• WHAT IS REQUIRED: Return the entries below word for word; no images should appear in the copy.

• INFORMATION GIVEN:

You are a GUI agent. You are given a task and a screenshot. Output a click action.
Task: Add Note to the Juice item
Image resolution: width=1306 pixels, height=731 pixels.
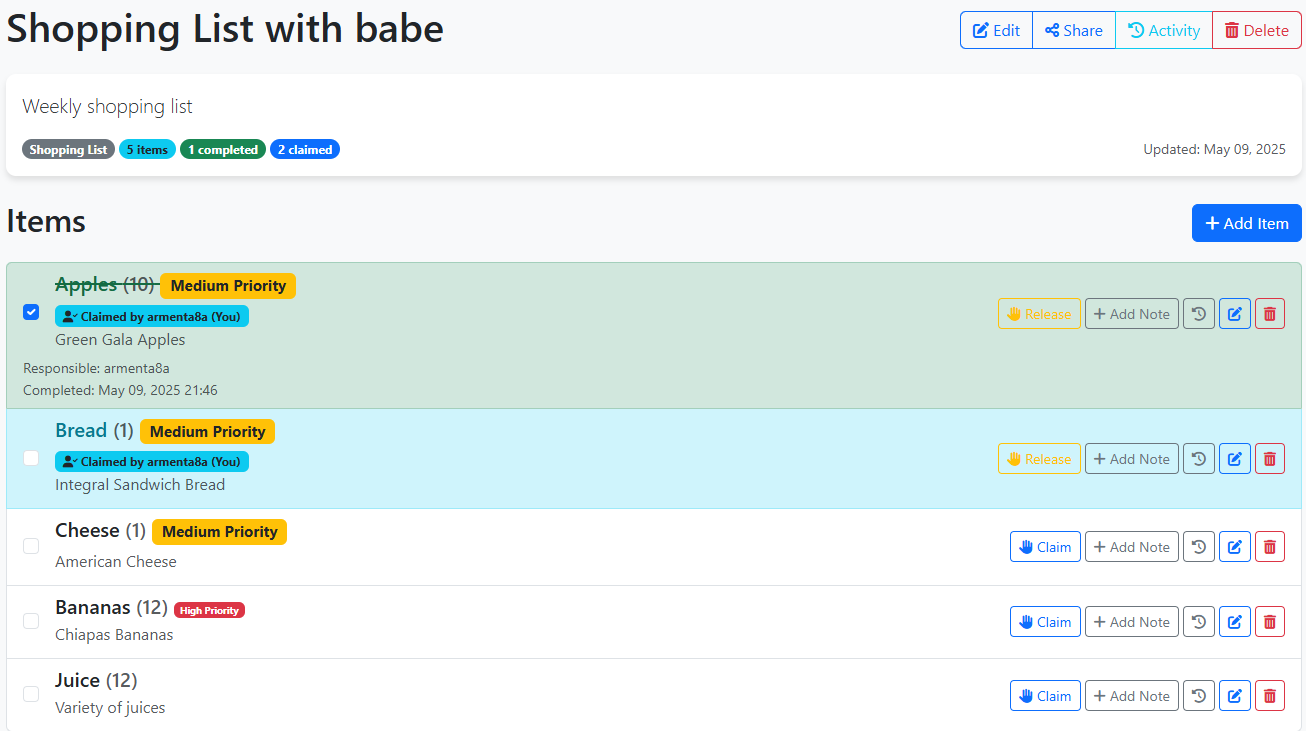[x=1132, y=696]
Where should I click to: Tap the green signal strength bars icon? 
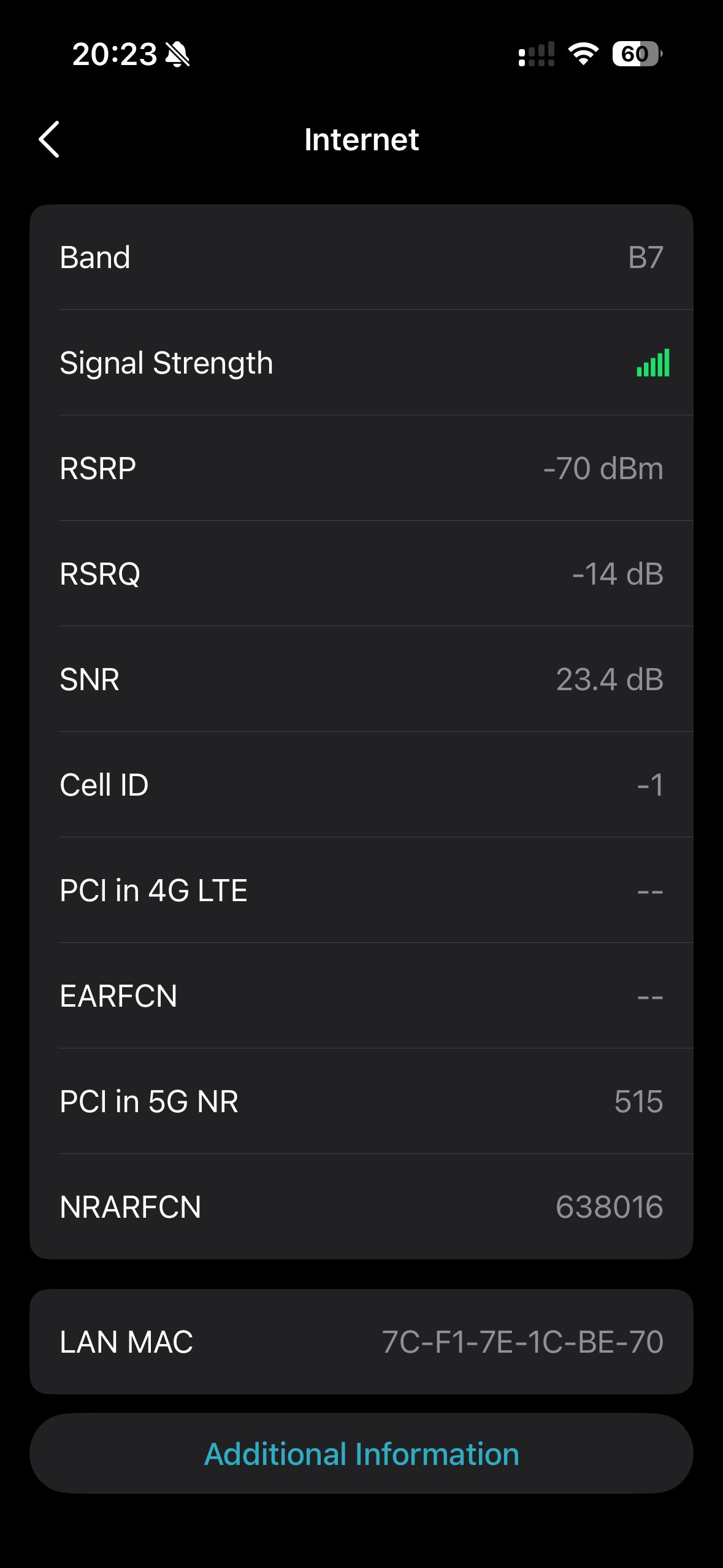[x=652, y=363]
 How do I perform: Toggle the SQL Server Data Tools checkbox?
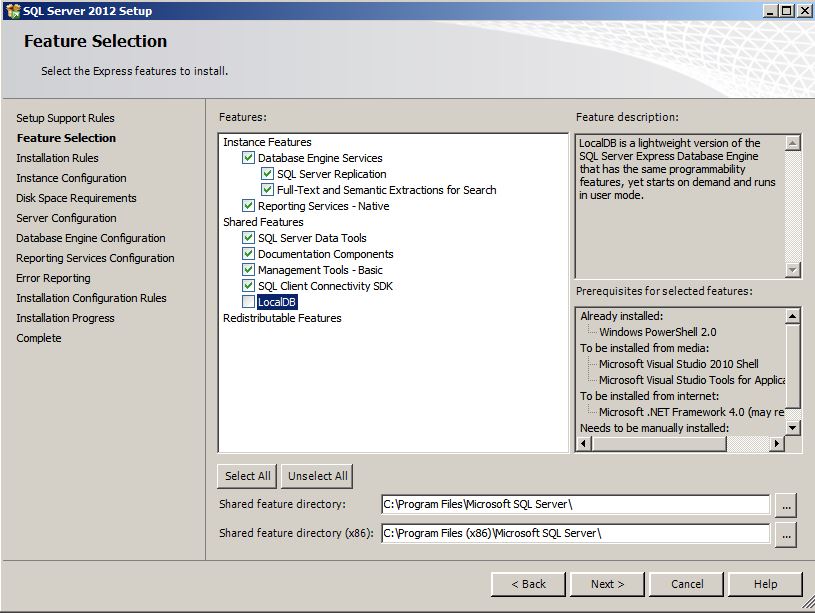[x=248, y=238]
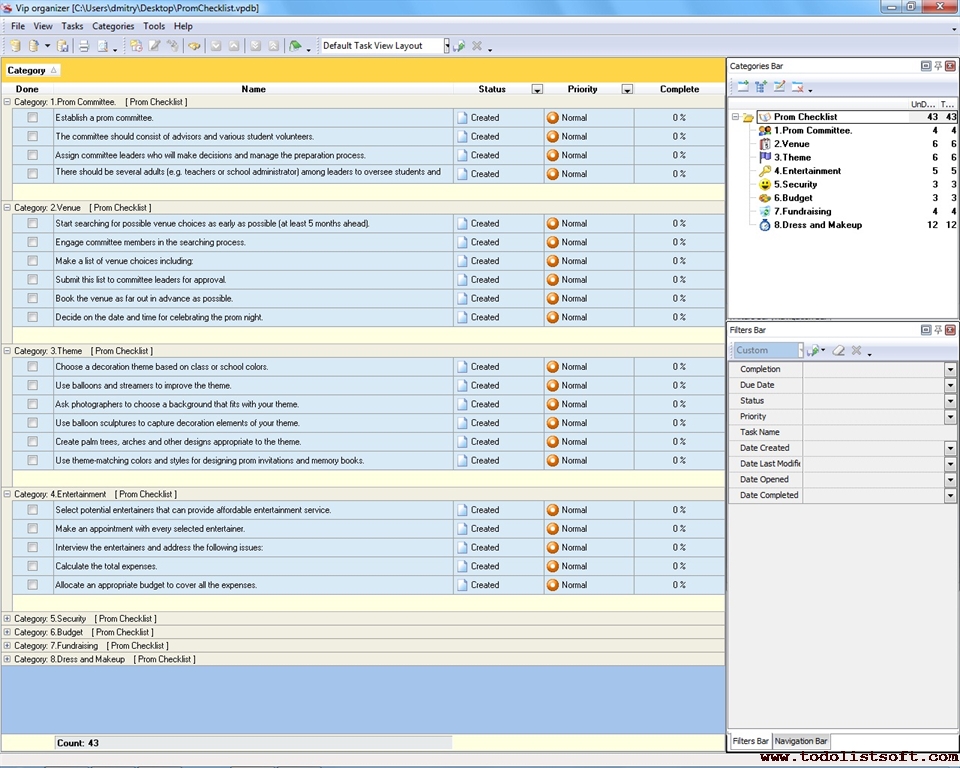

• EXERCISE RESULT:
You are a GUI agent. You are given a task and a screenshot. Output a click action.
Task: Add Note to the Juice item
Image resolution: width=1306 pixels, height=731 pixels.
[x=1132, y=696]
Where should I click to: Tap the green signal strength bars icon? 
[x=652, y=363]
 How do I perform: Toggle the SQL Server Data Tools checkbox?
[x=248, y=238]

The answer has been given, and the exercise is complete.